(Records contained in a dataset)
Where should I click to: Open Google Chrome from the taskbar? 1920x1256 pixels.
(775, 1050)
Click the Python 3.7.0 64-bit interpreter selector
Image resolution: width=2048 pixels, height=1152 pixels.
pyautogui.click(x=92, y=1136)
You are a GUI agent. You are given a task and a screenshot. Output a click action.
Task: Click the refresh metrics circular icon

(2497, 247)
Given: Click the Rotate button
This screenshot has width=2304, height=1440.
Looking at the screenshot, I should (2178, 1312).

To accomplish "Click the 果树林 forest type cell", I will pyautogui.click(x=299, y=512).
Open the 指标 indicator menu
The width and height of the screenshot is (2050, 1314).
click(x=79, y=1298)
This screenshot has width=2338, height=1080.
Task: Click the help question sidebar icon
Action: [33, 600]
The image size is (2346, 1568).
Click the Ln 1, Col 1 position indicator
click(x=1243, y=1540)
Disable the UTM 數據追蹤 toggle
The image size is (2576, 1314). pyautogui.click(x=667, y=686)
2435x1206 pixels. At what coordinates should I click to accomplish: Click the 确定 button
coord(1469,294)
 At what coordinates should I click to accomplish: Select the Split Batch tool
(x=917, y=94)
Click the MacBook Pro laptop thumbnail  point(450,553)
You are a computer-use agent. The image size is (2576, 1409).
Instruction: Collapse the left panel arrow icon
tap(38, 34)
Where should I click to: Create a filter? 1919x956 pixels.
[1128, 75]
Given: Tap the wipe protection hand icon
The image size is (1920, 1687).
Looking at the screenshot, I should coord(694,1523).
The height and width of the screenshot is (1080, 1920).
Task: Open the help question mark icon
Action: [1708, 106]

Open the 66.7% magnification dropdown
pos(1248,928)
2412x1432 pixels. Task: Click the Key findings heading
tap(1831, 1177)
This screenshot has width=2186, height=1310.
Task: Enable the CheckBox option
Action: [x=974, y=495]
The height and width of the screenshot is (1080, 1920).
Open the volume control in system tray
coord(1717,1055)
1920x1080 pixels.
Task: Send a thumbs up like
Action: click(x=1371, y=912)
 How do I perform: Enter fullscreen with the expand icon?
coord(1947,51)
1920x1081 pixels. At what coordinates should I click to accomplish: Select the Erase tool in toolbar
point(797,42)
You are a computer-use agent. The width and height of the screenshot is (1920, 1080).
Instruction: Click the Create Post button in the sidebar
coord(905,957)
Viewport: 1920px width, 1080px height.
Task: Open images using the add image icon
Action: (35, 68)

→ **Work order**
Check each line of the data above for the string "computer", then report how many lines have it, with no other words.

→ **Result**
2